Which Way Wednesday?

The pre-markets have already gone from up 75 to down 75 between 7:30 and 8:00!

The Congressional Budget Office said the U.S. budget deficit for fiscal 2008 — $407 billion — will be more than double the deficit for 2007, hit by the wars and a weak economy, and predicted it is likely to rise further in fiscal 2009. "The figures make it challenging to avoid playing the dismal economist," said CBO director Peter Orszag in a statement.  How dismal?  Well, Warren Buffett has told his Kansas Bankers Surety Co., to notify about 1,500 banks in more than 30 states that it will no longer offer a program called "bank deposit guaranty bonds."  This forces the banks to keep all accounts below the $100,000 FDIC limit ($250K for some retirement accounts). 

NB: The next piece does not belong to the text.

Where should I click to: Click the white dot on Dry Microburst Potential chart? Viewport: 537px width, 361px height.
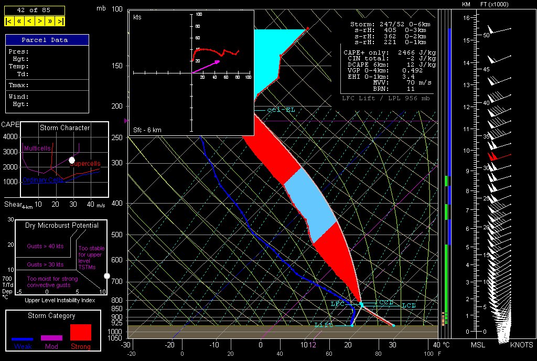pyautogui.click(x=107, y=276)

The S&P is dropping FRE and FNM from it’s list at the close of today’s trading, replacing them with CRM and FAST, both of whom should get a pop off that announcement.  Meanwhile, the EU is cutting their 2008 economic forecasts and we are waiting on LEH’s earnings report at 7:30 to see if their sell-off yesterday was as ridiculous as UAUA’s was on Monday (now blamed on "computer error").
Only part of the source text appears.